Buna ek olarak, Sosyal Güvenlik Kurumu (SGK) tarafından çölyak tanısı almış bireylerin glutensiz beslenme sürecini desteklemek amacıyla aylık nakdi ödeme yapılmakta; bu destek, özellikle gluten içermeyen ürünlerin yüksek maliyeti göz önüne alındığında, hastaların tedaviye uyumunu kolaylaştırmaktadır.
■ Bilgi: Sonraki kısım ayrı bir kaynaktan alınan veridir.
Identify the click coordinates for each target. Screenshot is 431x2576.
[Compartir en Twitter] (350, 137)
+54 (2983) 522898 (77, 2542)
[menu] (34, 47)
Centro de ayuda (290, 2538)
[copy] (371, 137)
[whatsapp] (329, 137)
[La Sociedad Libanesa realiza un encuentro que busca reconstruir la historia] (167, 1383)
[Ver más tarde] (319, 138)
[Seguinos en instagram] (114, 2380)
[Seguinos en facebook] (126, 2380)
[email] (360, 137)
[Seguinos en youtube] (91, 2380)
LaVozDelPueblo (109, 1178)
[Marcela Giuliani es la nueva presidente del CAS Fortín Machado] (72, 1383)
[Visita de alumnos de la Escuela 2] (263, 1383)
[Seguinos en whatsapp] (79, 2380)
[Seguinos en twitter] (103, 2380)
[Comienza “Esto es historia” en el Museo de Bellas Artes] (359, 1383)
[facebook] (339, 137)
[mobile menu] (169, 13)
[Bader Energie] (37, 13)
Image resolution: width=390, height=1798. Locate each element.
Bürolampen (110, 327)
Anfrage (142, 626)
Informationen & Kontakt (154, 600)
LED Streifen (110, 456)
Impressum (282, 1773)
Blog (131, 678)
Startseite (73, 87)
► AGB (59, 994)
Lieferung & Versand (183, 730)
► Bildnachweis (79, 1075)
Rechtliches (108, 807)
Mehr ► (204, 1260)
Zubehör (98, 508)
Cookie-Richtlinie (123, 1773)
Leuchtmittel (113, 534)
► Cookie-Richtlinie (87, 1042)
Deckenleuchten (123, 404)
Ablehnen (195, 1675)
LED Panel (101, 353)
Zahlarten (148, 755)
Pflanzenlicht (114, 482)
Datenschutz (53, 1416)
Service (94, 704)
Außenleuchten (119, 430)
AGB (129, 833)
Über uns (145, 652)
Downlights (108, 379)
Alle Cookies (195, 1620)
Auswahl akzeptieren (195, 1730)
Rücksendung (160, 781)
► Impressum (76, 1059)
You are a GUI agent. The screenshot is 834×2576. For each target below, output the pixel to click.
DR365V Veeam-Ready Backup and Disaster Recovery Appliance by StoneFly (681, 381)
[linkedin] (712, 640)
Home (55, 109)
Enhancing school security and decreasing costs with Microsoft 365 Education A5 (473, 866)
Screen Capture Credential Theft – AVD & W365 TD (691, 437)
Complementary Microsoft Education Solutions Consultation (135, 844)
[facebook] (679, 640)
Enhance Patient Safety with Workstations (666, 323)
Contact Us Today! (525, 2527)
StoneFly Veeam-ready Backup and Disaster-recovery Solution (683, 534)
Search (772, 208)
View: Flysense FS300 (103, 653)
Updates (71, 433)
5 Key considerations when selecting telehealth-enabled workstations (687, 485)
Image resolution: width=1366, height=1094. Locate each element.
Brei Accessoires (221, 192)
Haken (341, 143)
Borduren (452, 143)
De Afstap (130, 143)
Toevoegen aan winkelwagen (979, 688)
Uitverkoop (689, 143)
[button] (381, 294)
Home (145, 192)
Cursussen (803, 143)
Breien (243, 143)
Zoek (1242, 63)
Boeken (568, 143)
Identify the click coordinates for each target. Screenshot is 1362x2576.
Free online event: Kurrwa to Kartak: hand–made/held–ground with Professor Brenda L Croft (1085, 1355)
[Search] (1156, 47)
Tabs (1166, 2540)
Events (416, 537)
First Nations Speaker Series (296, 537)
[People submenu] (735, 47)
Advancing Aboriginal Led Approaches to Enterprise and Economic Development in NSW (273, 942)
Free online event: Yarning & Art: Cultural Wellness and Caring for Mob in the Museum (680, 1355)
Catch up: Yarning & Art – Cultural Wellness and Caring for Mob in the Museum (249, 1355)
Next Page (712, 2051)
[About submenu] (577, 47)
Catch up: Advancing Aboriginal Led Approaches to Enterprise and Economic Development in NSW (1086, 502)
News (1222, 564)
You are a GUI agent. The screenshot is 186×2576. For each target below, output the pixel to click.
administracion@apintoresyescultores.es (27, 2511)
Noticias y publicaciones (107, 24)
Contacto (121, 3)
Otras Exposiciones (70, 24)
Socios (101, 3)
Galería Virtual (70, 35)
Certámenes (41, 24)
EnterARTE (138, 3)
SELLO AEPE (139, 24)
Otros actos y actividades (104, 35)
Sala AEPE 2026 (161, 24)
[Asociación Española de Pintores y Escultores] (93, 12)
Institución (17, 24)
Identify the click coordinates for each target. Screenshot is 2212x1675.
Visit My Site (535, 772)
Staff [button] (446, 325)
Söz konusu programlar ve destekleyici uygulamalar aracılığıyla, çölyak hastalarının yaşam kalitesinin yükseltilmesi, sağlık hizmetlerine erişimlerinin artırılması ve sürdürülebilir sağlıklı yaşam alışkanlıklarının teşviki amaçlanmaktadır. Ayrıca bu çalışmalar, diğer metabolik hastalıklarla entegre biçimde yürütülerek toplum sağlığını destekleyen bütüncül bir yapı sunmaktadır.
Her yıl 9 Mayıs'ta, milyonlarca kişiyi etkileyen bu hastalığa dikkat çekmek amacıyla Dünya Çölyak Günü anılmakta; bu kapsamda tanı, tedavi ve bilinçlendirme süreçlerinin yaygınlaştırılması hedeflenmektedir.